Monday, 7 September 2015

Arab separatists claim attack on #Iran oil facility in IRAN #Ahvaz #الأحواز

BEIRUT – A militant Arab separatist has claimed to have attacked an oil facility in Iran’s southwestern Khuzestan province, while Iranian outlets have stayed silent on the incident.



The Arab Struggle Movement for the Liberation of Ahvaz (ASMLA) published a video Sunday showing a large explosion ripping through the night sky over what the organization claimed to be an oil facility in the town of Behbahan.



The group’s armed wing had issued a statement on September 3 claiming an attack on the petroleum installation, the latest attack by the Arab party since unrest hit the oil-rich region in March.



“The Moheiddine Al Nasser Martyr Brigades carried out a large special operation at dawn on Thursday that targeted the oil installations near the city of Arjan (Behbahan), inflicting heavy material and economic losses on the Persian occupation,” the statement said.



ASMLA added that the operation came “at the moment when some thought the Persian occupation’s state had come out victorious, or at least undefeated, in its struggle with the international community over its nuclear program and the souls of our innocent Arab brothers in Syria, Iraq and Yemen.”



The separatist group on April 1 announced that anti-Tehran Arab groups had “stepped up armed operations targeting the Iranian Revolutionary [Guards]” in the southwestern region of Iran.



ASMLA claimed in the early spring that the “Ahvazi national resistance” has conducted seven attacks against Iranian security forces since March 19, leaving a number of security officers dead.



Iranian press outlets confirmed one of the attacks, but did not report that it was conducted by Arab separatists, saying instead than an investigation has been launched to identify and arrest the perpetrators.



On May 17, the group’s military wing attacked a governorate administrative office in Susangerd in an operation acknowledged by Rahyab News, which reported that “unidentified people” had set the building alight before opening fire on it after which they fled the scene.



Khuzestan unrest



In mid-March, ASMLA’s leader threatened that his group’s armed wing, the Moheiddin Al Nasser Martyr Brigades, was prepared to deal “painful blows” to security forces if they continued to suppress demonstrations in the region.



“Over the coming days Ahvaz will see violent events between the occupier and the Ahvazi [Arabs],” Habib Jaber al-Ahvazi vowed amid mounting protests in the region.



Unrest has been boiling over in Khuzestan after Younes Asakereh, a street vendor in Khoramshahr, immolated himself on March 13 to protest the confiscation of his sales stand.



Days afterward, Iranian authorities arrested local residents supporting a visiting Saudi football club playing against the local football club in the provincial capital Ahvaz.



The arrests sparked a melee as a number of the local fans, who had reportedly burned posters of former Supreme Leader Ayatollah Ruhollah Khomenei, clashed with security forces and set alight one of their vehicles.

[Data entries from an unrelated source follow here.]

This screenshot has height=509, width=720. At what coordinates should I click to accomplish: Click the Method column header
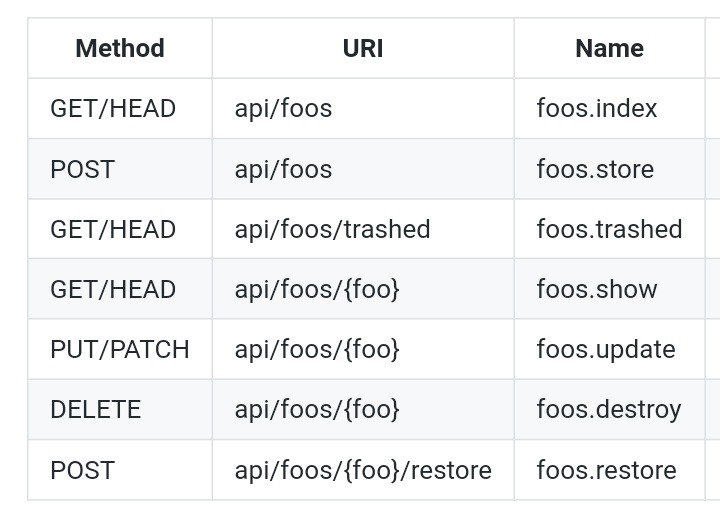(120, 48)
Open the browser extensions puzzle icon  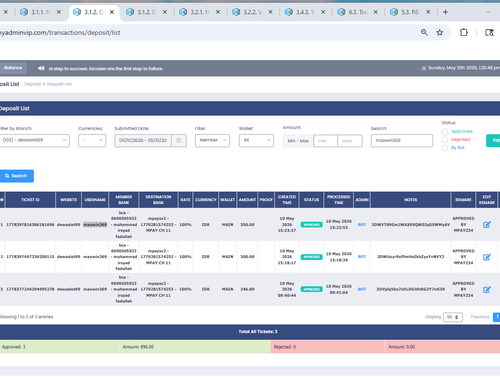pyautogui.click(x=464, y=32)
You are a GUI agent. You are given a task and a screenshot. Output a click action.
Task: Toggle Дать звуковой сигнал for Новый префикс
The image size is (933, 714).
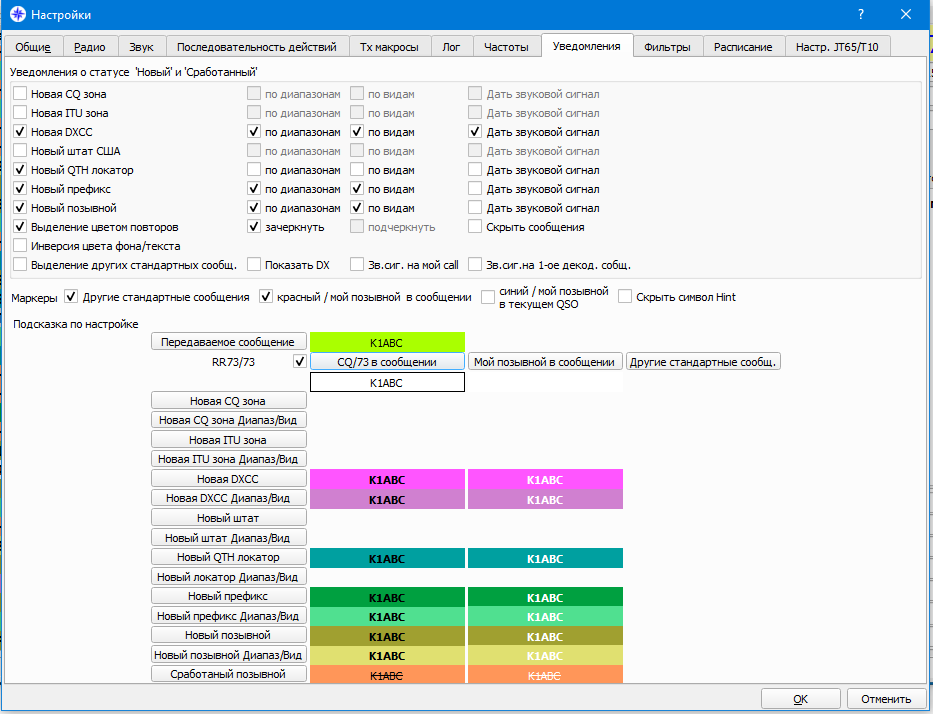(475, 189)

Further protests ensued on March 24 when demonstrators held a funeral procession for Asakereh in Ahvaz and chanted against the regime, while two other demonstrations erupted in the towns of Shush and Khafajiyya the following week.

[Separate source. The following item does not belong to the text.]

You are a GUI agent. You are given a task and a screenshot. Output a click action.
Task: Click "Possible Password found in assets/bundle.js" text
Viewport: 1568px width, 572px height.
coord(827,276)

Al-Arabiya on March 31 cited human rights groups active in the southwestern Iranian province as saying that authorities fear the protests might spread across the region, which hosts a substantial population of ethnic Arabs.



Khuzestan has long been the scene of unrest against the ruling authorities, including the Pahlavi royal dynasty, which put down a revolt in the region in 1924. In the ensuing decades violence sporadically broke out in the Arab-populated regions of the province, most notably in 1979 when more than 100 residents died in an uprising following the Iranian revolution.



In mid-April 2005, Ahvaz was hit by four days of protests that opposition activists said left at least 50 dead. Six years later, protests held on the anniversary of the 2005 events turned deadly as well, with over a dozen people dying.



ASMLA, which was founded in 1999, has conducted a number of attacks in Khuzestan, including two bombing in Ahvaz in 2006.